• RECORDED INFORMATION:

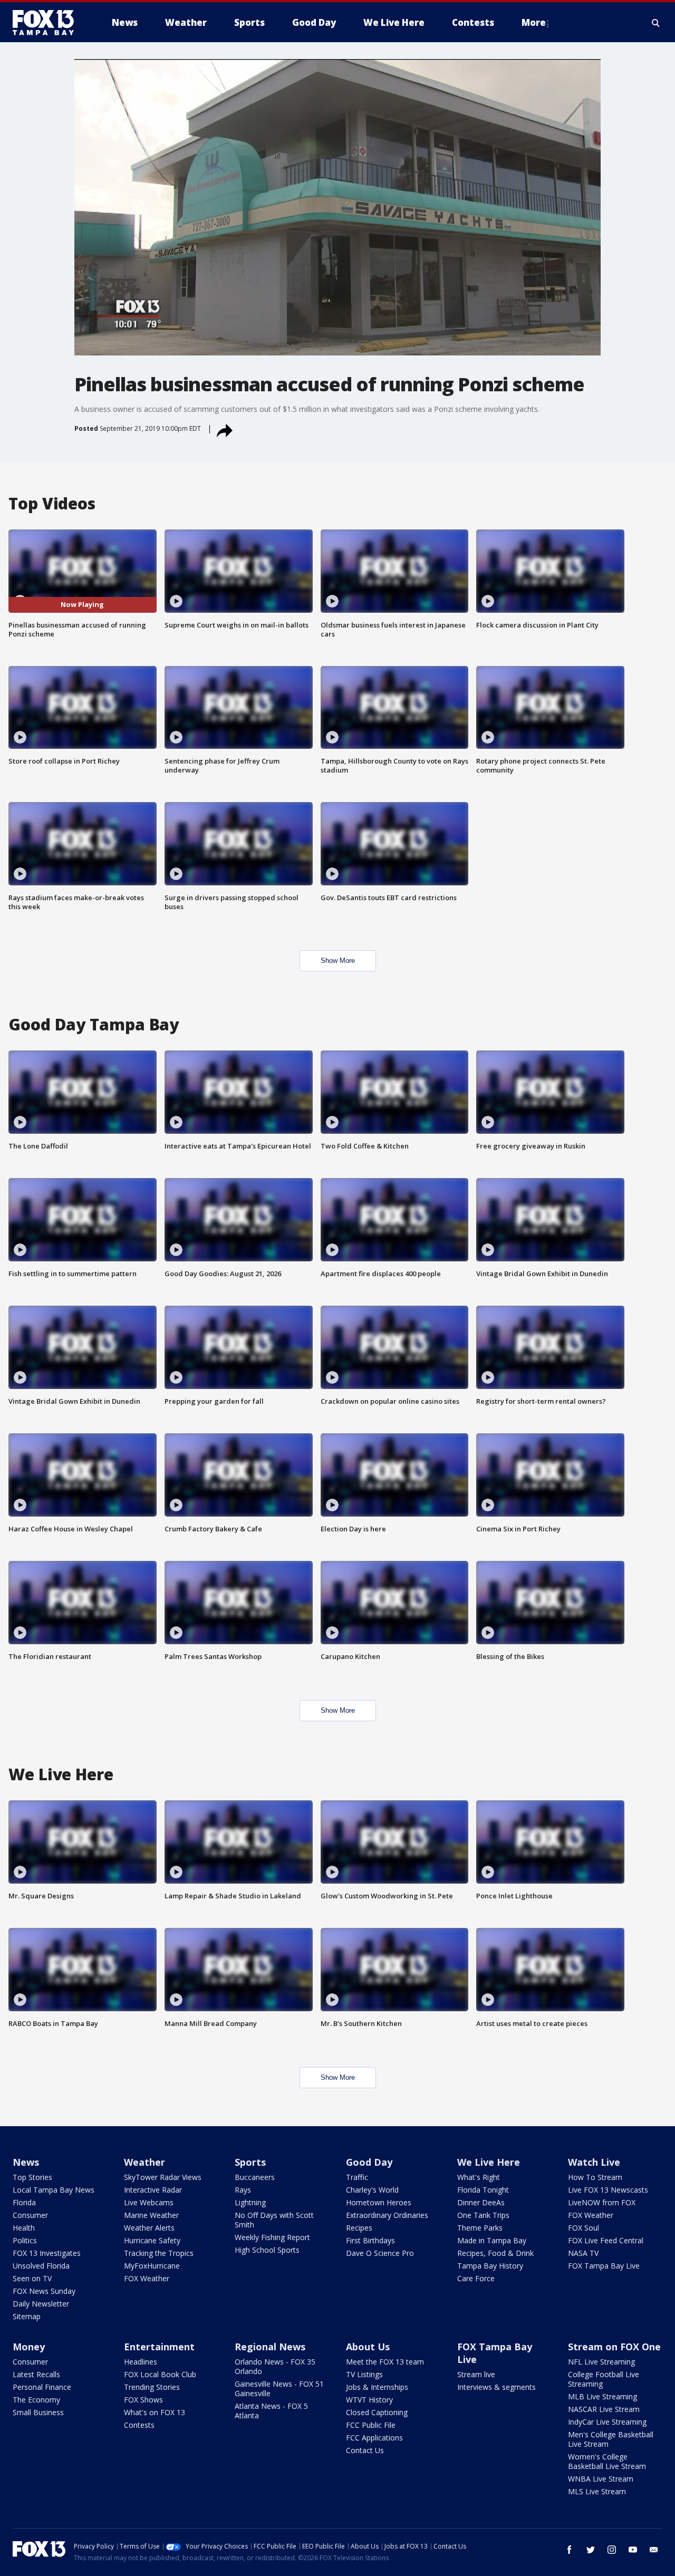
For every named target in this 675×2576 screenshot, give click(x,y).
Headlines (140, 2362)
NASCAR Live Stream (604, 2409)
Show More (338, 960)
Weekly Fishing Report (272, 2237)
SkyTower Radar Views (162, 2177)
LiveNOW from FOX (601, 2202)
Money (29, 2346)
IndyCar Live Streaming (607, 2422)
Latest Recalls (36, 2374)
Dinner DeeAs (481, 2202)
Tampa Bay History (490, 2266)
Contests (139, 2425)
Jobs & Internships (377, 2387)
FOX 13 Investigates (47, 2253)
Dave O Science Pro (380, 2253)
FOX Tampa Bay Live (604, 2266)
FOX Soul (583, 2228)
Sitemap (27, 2316)
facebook (569, 2549)
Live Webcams (148, 2202)
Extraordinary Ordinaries (387, 2215)
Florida (24, 2202)
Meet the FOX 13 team (385, 2362)
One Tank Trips (483, 2215)
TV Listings (364, 2374)
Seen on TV (32, 2278)
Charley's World (372, 2190)
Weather (144, 2162)
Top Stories (32, 2177)
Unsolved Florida (41, 2266)
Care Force (476, 2278)
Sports (250, 2162)
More (534, 22)
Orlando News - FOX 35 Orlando (275, 2366)
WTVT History (369, 2400)
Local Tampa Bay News (53, 2190)
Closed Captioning (377, 2412)
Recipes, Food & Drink (495, 2253)
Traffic (357, 2177)
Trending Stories (152, 2387)
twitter (590, 2549)
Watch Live (594, 2162)
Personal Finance (42, 2387)
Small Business (38, 2412)
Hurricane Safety (152, 2240)
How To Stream (595, 2177)
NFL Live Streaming (601, 2362)
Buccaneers (255, 2177)
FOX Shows (143, 2400)
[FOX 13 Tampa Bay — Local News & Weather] (47, 22)
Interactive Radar (153, 2190)
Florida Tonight (483, 2190)
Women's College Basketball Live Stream (607, 2461)
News (26, 2162)
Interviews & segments (496, 2387)
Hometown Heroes (378, 2202)
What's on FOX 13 (154, 2412)
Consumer (30, 2215)
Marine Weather (151, 2215)
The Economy (36, 2400)
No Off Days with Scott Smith (274, 2220)
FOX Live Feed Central (605, 2240)
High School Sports (267, 2250)
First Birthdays (370, 2240)
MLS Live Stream (597, 2491)
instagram (611, 2549)
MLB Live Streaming (602, 2396)
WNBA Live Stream (600, 2479)
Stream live (476, 2374)
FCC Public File (371, 2425)
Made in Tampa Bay (491, 2240)
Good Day (369, 2162)
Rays (243, 2190)
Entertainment (159, 2346)
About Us (368, 2346)
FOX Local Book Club (160, 2374)
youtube (632, 2549)
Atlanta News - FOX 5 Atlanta (271, 2410)
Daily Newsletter (41, 2304)
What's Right (478, 2177)
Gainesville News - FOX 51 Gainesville (279, 2388)
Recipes (359, 2228)
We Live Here (488, 2162)
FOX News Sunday (44, 2291)
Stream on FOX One (614, 2346)
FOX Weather (146, 2278)
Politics (25, 2240)
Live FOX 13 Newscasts (608, 2190)
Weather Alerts (149, 2228)
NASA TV (583, 2253)
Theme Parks (480, 2228)
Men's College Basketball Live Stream (610, 2439)
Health (24, 2228)
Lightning (250, 2202)
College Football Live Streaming (603, 2379)
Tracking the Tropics (159, 2253)
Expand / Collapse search (656, 23)
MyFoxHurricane (152, 2266)
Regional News (270, 2346)
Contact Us (365, 2450)
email (653, 2549)
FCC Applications (374, 2438)
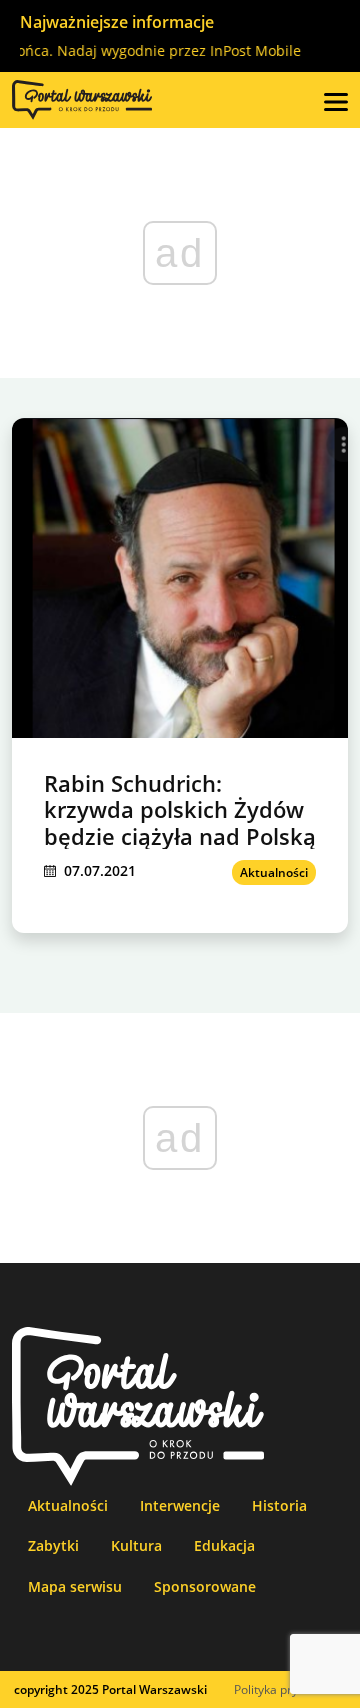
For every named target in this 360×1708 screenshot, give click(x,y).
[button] (336, 100)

• GOAL OF THE EXERCISE: How many lines of the material above contain the string "give"? Answer with the number only.

• SOLVED PROBLEM: 2